The Booty Report

News and Updates for Swashbucklers Everywhere

Arrr! The crew of Minnesota be makin' teachers swear fealty to their students' fanciful identities, savvy?

2024-09-02

Arrr, mateys! The scallywags at the Minnesota teachers' board, handpicked by Governor Walz, be makin' it mandatory fer educators to swear fealty to the fanciful identities of their crew—er, students! Aye, 'tis a wild voyage in the sea o' gender!

Ahoy, me hearties! Gather 'round as I spin ye a yarn 'bout the latest shenanigans from the landlubber Governor Tim Walz of Minnesota! This scallywag be appointin' a crew to the state’s teachers board, givin' 'em orders to "affirm" the identities of their young deckhands, and to be keenly aware of the racial tides 'n currents in their classrooms.

By the year 2025, it seems them aspiring educators will need to be schooled in the arts of identity and behavior, lest they walk the plank of licensure! Aye, they must learn to navigate the treacherous waters of gender identity and tackle the supposed oppressive systems like true swashbucklers! And lo, there be a section on "Racial Consciousness" that demands they ponder the biases o' their own sails and how they might keep the ship steady while teachin' about privilege and all that jazz.

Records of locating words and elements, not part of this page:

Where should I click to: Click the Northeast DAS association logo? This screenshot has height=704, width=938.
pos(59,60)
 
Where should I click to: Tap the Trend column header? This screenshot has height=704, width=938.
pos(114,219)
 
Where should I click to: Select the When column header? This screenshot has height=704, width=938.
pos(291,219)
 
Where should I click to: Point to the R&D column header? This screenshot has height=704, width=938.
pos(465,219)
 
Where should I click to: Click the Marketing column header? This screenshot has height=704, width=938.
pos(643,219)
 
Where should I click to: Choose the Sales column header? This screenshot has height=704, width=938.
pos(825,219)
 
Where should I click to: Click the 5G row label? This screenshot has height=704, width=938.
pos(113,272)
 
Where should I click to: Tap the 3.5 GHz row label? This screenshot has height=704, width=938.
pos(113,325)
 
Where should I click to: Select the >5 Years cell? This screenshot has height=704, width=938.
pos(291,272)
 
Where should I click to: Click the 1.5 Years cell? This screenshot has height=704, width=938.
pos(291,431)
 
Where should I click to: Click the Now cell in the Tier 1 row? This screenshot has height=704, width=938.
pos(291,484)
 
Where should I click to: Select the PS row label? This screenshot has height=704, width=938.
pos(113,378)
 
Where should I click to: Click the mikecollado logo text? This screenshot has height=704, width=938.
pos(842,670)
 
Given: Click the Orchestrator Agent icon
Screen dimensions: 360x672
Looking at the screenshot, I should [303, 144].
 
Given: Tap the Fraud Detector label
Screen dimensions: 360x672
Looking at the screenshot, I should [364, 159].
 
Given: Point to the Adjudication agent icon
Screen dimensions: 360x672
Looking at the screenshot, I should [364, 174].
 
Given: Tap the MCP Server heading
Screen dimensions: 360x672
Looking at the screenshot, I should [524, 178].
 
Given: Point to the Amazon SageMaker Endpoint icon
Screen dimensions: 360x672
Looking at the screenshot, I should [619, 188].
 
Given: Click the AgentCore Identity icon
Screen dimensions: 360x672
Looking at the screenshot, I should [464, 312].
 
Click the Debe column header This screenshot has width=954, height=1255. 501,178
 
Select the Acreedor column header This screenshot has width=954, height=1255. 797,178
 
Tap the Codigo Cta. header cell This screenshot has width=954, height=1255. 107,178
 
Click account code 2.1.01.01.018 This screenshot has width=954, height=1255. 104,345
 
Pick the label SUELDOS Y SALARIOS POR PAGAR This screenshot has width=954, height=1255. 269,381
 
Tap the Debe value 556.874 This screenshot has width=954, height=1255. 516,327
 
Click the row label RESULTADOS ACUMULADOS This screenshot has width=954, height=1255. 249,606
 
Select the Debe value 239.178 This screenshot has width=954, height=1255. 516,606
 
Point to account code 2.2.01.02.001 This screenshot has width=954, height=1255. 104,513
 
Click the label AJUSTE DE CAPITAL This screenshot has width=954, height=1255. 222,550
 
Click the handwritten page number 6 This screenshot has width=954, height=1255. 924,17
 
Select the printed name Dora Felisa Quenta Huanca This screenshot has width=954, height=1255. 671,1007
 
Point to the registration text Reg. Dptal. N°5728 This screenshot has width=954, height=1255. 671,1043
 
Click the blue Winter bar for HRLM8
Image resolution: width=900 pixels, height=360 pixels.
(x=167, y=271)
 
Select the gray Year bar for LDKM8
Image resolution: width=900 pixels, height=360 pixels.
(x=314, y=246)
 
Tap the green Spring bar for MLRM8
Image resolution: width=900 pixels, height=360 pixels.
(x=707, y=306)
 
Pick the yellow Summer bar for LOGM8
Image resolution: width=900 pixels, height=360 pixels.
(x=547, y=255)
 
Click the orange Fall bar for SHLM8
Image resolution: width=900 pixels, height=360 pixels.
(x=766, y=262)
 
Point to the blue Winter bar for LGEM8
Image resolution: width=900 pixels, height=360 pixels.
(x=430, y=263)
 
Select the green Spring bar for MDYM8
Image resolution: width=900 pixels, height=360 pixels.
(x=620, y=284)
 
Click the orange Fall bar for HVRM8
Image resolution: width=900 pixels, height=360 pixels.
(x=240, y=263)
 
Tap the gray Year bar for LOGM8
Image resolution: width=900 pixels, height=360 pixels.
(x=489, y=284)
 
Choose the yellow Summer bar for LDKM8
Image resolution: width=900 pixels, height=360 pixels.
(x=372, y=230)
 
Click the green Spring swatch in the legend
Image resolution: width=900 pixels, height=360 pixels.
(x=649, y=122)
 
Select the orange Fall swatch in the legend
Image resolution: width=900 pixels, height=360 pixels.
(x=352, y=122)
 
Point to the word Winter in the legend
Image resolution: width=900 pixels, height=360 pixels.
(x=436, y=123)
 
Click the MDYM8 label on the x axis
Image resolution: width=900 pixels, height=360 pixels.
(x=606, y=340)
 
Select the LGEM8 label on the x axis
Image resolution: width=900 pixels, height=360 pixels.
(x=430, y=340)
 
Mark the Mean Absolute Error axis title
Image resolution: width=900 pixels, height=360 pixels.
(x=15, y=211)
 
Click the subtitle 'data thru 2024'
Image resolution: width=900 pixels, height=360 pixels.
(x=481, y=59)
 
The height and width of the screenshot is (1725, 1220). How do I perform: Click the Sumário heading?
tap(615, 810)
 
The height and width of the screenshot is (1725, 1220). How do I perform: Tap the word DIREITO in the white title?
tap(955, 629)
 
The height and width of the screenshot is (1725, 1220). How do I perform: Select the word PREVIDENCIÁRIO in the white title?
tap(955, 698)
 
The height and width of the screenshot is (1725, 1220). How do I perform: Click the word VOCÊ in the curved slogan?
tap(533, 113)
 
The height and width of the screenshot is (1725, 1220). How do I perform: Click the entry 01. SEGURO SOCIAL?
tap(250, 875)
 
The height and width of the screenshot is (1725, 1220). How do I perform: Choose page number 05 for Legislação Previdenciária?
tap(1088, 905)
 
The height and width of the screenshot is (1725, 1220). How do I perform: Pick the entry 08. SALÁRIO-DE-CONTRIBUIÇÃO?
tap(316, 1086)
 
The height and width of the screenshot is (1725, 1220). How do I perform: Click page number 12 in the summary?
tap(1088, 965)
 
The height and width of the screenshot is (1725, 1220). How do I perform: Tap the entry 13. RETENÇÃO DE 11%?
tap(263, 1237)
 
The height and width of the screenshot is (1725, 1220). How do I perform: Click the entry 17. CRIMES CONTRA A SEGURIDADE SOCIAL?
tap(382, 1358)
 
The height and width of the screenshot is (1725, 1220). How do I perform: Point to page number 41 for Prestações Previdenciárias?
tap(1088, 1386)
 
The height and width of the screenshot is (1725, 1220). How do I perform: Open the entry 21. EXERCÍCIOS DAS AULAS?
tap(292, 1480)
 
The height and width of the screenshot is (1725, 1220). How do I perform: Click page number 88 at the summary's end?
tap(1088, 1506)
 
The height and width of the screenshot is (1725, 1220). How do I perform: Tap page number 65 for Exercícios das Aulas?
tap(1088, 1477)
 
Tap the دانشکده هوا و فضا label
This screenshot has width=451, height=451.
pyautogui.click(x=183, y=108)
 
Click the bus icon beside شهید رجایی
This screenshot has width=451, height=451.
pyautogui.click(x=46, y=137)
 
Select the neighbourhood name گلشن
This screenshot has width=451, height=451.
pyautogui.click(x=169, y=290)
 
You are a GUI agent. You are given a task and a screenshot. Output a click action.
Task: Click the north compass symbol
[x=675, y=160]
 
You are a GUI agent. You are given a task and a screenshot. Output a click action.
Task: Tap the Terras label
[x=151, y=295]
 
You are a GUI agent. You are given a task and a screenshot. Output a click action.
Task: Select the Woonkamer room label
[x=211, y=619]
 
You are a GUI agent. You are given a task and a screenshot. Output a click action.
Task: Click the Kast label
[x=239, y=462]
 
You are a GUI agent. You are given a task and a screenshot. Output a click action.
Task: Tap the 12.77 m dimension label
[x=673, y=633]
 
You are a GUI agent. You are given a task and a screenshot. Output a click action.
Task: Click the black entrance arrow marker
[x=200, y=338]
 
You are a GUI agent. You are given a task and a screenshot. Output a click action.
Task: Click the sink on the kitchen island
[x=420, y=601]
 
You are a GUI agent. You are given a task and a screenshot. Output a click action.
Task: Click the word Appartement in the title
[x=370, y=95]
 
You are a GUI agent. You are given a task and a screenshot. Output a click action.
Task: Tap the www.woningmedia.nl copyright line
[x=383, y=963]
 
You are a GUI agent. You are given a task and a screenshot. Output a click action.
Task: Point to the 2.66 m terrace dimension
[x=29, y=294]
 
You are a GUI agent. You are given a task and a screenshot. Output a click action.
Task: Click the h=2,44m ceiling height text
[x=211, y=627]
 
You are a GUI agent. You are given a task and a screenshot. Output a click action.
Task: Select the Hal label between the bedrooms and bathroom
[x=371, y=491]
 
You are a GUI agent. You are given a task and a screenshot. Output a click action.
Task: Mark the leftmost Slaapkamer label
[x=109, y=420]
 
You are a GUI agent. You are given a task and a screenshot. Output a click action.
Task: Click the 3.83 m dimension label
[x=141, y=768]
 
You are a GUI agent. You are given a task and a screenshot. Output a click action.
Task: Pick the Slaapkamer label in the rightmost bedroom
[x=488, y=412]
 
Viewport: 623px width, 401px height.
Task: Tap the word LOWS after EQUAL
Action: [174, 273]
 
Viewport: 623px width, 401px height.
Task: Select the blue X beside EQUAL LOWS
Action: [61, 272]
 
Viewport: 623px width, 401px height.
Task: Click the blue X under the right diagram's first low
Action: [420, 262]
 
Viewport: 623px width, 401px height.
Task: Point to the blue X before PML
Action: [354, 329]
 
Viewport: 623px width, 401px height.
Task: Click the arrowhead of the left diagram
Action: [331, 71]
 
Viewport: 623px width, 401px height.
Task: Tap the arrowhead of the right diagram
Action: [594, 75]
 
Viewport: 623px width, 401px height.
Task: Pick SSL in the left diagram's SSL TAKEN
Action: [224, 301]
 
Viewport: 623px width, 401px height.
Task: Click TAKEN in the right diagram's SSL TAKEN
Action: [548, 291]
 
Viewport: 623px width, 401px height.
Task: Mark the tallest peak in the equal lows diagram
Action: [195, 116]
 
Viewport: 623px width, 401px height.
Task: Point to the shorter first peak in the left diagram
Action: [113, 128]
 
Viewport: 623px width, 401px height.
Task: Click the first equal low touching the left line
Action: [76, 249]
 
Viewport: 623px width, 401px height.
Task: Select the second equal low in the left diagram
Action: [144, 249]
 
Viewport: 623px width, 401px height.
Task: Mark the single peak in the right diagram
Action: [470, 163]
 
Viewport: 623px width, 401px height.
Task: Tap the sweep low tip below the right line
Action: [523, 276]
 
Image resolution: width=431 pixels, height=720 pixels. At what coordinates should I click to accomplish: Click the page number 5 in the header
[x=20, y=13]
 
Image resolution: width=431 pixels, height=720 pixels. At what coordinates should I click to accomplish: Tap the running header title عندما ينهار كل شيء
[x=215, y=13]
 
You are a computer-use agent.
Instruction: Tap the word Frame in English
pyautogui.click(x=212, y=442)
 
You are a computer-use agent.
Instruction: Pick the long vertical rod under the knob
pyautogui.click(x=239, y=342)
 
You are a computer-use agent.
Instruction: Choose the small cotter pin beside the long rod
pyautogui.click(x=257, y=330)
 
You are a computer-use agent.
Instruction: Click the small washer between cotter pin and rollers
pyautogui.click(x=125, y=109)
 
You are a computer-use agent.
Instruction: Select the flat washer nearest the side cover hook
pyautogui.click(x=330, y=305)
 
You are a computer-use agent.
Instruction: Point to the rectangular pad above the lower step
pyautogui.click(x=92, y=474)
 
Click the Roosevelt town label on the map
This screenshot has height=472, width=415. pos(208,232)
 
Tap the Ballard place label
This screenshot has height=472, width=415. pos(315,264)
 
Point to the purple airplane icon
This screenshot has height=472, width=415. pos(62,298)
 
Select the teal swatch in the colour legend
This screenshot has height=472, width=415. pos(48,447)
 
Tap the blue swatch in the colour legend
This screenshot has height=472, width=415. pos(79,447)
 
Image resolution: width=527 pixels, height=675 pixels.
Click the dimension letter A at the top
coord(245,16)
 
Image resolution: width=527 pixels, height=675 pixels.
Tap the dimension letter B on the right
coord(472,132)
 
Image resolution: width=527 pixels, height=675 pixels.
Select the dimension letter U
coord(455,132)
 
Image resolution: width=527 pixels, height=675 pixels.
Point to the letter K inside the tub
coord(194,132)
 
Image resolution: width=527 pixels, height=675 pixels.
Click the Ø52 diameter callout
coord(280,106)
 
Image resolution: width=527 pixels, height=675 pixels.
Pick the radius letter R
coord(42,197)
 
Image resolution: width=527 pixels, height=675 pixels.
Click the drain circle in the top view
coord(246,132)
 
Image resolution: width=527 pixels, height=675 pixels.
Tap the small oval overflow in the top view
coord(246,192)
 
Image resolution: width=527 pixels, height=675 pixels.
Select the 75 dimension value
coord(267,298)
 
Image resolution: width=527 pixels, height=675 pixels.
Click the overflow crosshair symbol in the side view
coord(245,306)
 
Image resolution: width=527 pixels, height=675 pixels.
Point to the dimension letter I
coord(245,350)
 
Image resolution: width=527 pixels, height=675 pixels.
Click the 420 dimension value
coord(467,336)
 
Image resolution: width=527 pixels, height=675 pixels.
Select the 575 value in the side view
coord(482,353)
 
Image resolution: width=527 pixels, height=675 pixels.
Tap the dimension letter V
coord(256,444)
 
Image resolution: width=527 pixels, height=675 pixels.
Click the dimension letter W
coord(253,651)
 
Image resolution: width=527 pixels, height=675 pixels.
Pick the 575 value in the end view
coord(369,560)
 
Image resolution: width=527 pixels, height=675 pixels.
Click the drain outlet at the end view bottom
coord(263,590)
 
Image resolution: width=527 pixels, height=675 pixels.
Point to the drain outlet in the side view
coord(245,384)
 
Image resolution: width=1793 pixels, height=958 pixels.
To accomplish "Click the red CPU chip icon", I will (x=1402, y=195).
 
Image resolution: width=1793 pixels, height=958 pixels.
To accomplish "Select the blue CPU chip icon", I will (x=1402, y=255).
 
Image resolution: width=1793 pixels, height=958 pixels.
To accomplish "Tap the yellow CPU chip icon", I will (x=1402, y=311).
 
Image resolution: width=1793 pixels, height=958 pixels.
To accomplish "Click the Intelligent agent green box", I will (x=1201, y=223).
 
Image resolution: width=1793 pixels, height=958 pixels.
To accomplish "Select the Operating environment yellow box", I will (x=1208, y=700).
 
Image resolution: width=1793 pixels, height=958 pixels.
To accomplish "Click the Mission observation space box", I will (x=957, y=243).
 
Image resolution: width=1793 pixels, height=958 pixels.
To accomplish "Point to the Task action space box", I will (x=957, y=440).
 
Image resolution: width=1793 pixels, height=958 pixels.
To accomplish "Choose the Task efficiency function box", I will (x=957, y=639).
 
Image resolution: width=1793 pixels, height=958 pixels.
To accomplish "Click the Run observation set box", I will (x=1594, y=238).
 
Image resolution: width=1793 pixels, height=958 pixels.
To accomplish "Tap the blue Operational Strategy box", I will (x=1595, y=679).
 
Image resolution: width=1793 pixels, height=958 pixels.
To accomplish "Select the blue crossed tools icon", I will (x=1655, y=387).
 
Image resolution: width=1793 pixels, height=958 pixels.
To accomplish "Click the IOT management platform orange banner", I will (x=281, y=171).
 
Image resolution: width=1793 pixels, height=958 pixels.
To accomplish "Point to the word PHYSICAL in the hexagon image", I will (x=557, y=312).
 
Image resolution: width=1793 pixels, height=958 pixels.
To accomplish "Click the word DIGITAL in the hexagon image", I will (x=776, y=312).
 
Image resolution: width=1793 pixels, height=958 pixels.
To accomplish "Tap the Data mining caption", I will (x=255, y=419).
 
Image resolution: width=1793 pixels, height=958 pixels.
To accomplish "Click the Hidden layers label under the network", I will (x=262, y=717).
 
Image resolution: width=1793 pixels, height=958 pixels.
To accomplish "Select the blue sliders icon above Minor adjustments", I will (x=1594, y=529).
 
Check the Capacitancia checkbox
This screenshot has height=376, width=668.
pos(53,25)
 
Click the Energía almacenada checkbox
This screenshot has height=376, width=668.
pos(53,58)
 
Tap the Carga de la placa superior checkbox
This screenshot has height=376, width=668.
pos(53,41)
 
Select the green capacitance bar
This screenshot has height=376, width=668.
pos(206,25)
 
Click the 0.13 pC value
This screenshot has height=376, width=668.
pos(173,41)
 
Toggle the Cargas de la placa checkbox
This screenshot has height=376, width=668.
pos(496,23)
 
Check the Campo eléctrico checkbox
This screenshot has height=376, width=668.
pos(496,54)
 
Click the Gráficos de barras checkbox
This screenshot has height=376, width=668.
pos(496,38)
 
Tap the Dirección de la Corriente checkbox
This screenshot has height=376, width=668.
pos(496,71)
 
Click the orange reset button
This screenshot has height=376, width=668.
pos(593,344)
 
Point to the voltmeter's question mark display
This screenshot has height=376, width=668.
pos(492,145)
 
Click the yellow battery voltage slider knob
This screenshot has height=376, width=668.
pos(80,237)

But hark! Some land-loving folk be raisin' their eyepatches in protest, claimin' that these changes could scare off fledglin' educators, worried they’ll be forced to parley with ideologies instead of teachin' the good ol' subjects. So, as Governor Walz sets his sails for higher political seas with Kamala Harris, schools across Minnesota be preparein' to hoist these controversial flags! Yarr, what a ruckus!